It’s breathtaking. The subtly woven vines appear and disappear as the fabric moves, the shimmering tunic like a second skin flowing out over the underskirt.
My grandmother, more than any other woman, was the standard bearer of Gardnerian beauty. Known as “The Black Witch” by our enemies, she was one of the most powerful Gardnerian Mages ever. Intellectually brilliant, artistically gifted, stunningly beautiful and a ruthlessly effective commander of our military forces—she was all of these things.
And I don’t just resemble her. I’m her absolute spitting image.
“Yes,” Aunt Vyvian breathes, “that will do. I think our work here is finished, Heloise.” She gets up and smiles broadly. “Elloren, you will come down to the party in an hour’s time. Paige will escort you.” She turns to Paige. “Bring her down the central staircase. I want her to make an entrance.” My aunt pauses to take me in once more, then leaves with Mage Florel, the two women chatting amiably as they go.

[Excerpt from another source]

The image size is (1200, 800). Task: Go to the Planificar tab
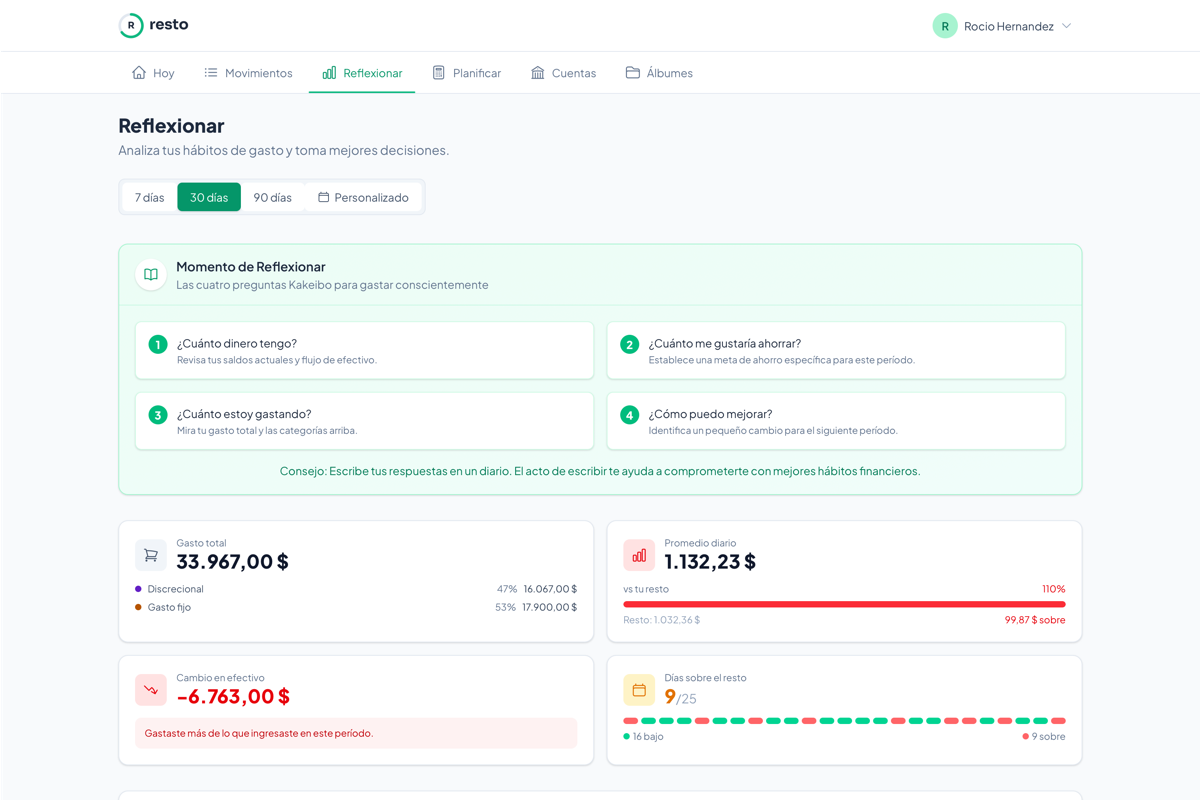(x=466, y=73)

I go back to staring at myself in the mirror, dumbstruck.
“You must be so proud,” Paige says reverently. “Your grandmother was such a great woman. You must have a calling to follow in her footsteps, Elloren, or else the Ancient One wouldn’t have blessed you with her looks. Wait until everyone sees you!”
* * *
I follow Paige through the winding hallways, populated only by the occasional, harried Urisk maid rushing past and deferentially ignoring us.

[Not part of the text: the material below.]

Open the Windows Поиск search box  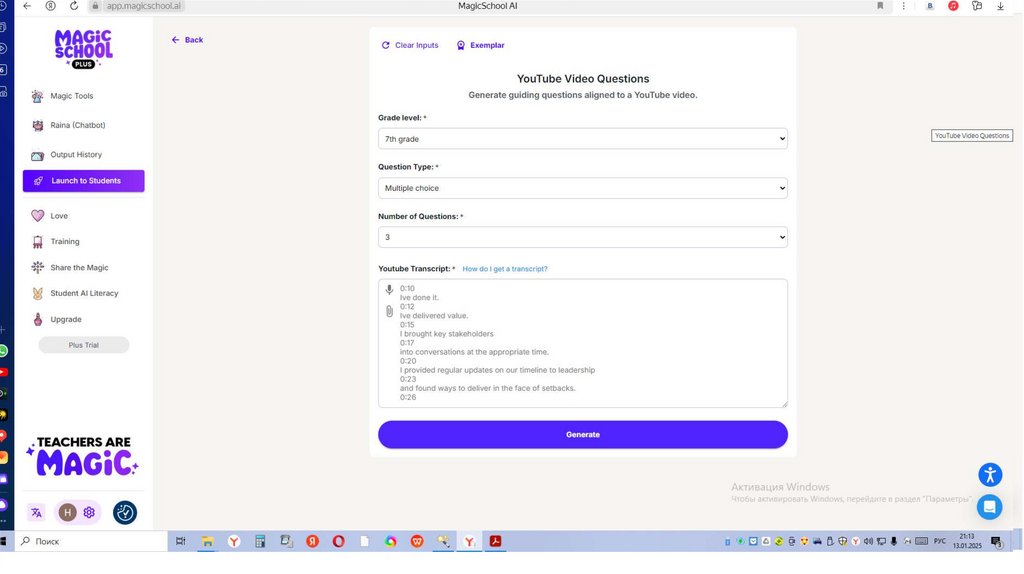90,541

As we step out onto a cherrywood-banistered mezzanine, I feel my throat go dry. I pause at the crest of a sweeping staircase and look down over a mammoth, circular hall.

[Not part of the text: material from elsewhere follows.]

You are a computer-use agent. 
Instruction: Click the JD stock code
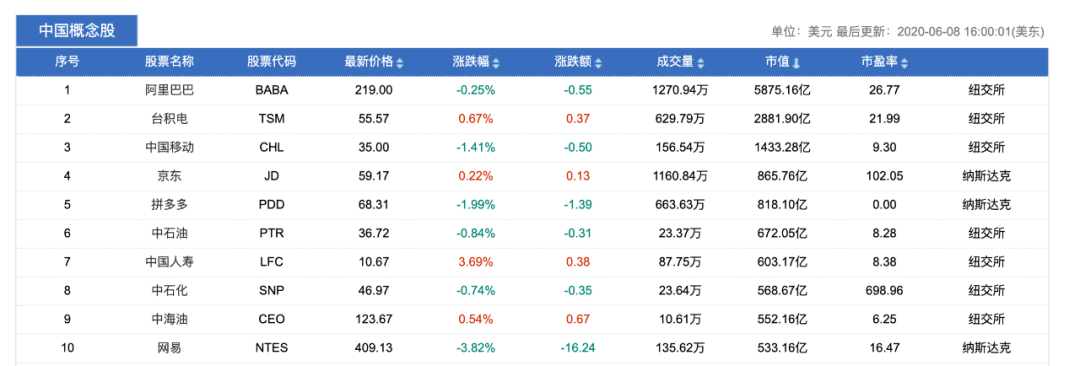pos(271,176)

A sea of important-looking Gardnerians lies before us, uniformly garbed in black. Roughly half of them are in military uniform, most high-ranking, a few wearing the silver-edged cloaks of the magically powerful.
First, there are a few curious glances our way. Then someone gasps. A hush falls over the room.
I blink down at them, distracted by the enormous chandelier that dominates the foyer—hundreds of candles set on the branches of a carved, inverted frostbirch tree hung with leaf-shaped crystals. It suffuses the entire room with a dancing, changeable glow.
My eyes circle around the foyer, my gaze drawn toward a man standing in its center. He’s tall and slender and wearing a long, dark priest’s tunic, the image of a white bird emblazoned on his chest. He’s younger than most priests, with compelling razor-sharp features, a high forehead and straight black hair that falls to his shoulders. His green eyes are so intense and vivid, they seem to glow white-hot, as if lit from within.
He’s staring at me with a look of recognition so strong, it throws me.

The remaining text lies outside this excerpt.